Convert the lines of the records below into a JSON list of strings, one string per line, leaving out any blank lines.

> [Input material]
********************
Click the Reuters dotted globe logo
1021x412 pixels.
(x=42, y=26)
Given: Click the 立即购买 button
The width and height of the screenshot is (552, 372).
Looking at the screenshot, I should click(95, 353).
********************
> [Reply to the exercise]
[
  "Click the Reuters dotted globe logo",
  "1021x412 pixels.",
  "(x=42, y=26)",
  "Given: Click the 立即购买 button",
  "The width and height of the screenshot is (552, 372).",
  "Looking at the screenshot, I should click(95, 353)."
]